-- start of INFORMATION SHOWN --
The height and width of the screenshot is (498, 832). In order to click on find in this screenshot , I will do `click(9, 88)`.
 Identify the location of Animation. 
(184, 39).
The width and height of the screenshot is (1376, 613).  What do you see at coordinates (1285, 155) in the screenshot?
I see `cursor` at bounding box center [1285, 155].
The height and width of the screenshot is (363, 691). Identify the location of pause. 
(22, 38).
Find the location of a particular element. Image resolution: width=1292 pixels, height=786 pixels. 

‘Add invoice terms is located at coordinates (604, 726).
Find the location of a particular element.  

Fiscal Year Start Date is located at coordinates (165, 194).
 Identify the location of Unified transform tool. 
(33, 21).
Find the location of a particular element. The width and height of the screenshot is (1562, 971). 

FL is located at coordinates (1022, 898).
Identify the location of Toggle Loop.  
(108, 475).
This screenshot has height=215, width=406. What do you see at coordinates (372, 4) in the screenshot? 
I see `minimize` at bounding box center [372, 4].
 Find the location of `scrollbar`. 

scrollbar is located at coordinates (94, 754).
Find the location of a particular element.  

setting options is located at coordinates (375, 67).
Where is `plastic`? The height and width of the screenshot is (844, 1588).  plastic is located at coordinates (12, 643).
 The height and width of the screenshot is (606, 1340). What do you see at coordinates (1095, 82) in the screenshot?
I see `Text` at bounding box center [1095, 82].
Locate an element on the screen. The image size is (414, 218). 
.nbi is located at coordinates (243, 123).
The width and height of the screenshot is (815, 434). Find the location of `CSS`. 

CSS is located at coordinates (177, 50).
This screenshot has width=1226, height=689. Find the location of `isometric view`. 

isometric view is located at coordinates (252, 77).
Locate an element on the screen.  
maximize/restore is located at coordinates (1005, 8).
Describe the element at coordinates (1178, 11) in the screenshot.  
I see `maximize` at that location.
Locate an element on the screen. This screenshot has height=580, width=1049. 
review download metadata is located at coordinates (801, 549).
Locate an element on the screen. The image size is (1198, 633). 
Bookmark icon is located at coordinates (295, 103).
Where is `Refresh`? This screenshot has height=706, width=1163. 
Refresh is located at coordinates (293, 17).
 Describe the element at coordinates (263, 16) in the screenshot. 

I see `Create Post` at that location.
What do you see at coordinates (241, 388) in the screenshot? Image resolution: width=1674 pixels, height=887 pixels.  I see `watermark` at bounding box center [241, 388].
-- end of INFORMATION SHOWN --
* **TASK TO COMPLETE**
Report each line of the data above that contains the string "What", copying the lines in full. Case counts.

* **SOLUTION FOR THIS TASK**
The width and height of the screenshot is (1376, 613).  What do you see at coordinates (1285, 155) in the screenshot?
This screenshot has height=215, width=406. What do you see at coordinates (372, 4) in the screenshot? 
 The height and width of the screenshot is (606, 1340). What do you see at coordinates (1095, 82) in the screenshot?
What do you see at coordinates (241, 388) in the screenshot? Image resolution: width=1674 pixels, height=887 pixels.  I see `watermark` at bounding box center [241, 388].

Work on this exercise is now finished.